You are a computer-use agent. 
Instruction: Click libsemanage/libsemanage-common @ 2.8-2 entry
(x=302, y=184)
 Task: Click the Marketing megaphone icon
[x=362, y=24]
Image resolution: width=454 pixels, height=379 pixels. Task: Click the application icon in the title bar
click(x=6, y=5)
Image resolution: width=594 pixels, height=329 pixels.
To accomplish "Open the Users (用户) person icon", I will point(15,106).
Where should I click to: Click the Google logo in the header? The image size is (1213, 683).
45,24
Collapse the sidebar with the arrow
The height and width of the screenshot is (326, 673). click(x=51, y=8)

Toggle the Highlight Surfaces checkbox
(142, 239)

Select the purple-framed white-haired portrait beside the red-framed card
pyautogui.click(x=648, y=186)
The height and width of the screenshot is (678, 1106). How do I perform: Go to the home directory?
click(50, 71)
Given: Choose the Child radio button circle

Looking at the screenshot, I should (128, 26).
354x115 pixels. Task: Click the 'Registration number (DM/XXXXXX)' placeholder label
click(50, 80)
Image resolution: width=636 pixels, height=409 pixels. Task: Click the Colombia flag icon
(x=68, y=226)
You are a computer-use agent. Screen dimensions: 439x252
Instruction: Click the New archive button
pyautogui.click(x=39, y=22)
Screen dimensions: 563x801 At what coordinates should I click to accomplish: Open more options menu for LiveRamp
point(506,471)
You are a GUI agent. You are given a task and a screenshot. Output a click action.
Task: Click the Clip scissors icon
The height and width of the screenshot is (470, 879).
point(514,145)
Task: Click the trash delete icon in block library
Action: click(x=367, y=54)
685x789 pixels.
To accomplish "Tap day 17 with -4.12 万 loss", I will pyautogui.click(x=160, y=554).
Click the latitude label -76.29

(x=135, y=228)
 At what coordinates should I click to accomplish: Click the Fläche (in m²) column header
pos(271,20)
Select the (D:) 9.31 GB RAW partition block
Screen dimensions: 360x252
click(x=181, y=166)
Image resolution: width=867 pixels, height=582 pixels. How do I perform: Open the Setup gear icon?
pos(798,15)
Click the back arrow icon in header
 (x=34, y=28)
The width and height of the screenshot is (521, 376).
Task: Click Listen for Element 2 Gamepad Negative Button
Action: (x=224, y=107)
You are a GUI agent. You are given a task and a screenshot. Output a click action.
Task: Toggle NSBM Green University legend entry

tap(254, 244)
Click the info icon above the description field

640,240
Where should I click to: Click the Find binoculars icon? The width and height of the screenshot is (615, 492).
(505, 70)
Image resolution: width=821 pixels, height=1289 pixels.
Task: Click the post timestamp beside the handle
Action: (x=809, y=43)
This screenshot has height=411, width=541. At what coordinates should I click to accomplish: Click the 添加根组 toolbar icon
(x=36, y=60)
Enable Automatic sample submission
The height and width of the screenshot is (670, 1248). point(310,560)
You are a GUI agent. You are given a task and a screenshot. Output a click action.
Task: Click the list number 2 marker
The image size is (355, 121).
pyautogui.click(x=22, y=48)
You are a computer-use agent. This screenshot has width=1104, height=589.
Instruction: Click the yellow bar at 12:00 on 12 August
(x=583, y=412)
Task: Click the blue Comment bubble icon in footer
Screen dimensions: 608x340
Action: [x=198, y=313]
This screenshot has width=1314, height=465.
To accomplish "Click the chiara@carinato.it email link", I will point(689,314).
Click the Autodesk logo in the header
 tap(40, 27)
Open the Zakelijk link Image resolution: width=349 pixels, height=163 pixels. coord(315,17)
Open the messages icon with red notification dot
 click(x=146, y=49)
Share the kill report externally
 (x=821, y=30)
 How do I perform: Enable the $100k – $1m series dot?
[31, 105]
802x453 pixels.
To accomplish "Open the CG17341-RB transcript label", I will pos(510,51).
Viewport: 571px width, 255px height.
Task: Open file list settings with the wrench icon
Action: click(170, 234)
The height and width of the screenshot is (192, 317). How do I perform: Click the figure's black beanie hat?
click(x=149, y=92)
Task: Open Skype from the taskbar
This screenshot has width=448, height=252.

····················

**What you should do:** Lines wanted from the listing above: the line with "Where should I click to: Click the Find" up to and including the line with "This screenshot has width=1314, height=465.". Please write them out exactly, adding nothing else.

**Solution to this problem:**
Where should I click to: Click the Find binoculars icon? The width and height of the screenshot is (615, 492).
(505, 70)
Image resolution: width=821 pixels, height=1289 pixels.
Task: Click the post timestamp beside the handle
Action: (x=809, y=43)
This screenshot has height=411, width=541. At what coordinates should I click to accomplish: Click the 添加根组 toolbar icon
(x=36, y=60)
Enable Automatic sample submission
The height and width of the screenshot is (670, 1248). point(310,560)
You are a GUI agent. You are given a task and a screenshot. Output a click action.
Task: Click the list number 2 marker
The image size is (355, 121).
pyautogui.click(x=22, y=48)
You are a computer-use agent. This screenshot has width=1104, height=589.
Instruction: Click the yellow bar at 12:00 on 12 August
(x=583, y=412)
Task: Click the blue Comment bubble icon in footer
Screen dimensions: 608x340
Action: [x=198, y=313]
This screenshot has width=1314, height=465.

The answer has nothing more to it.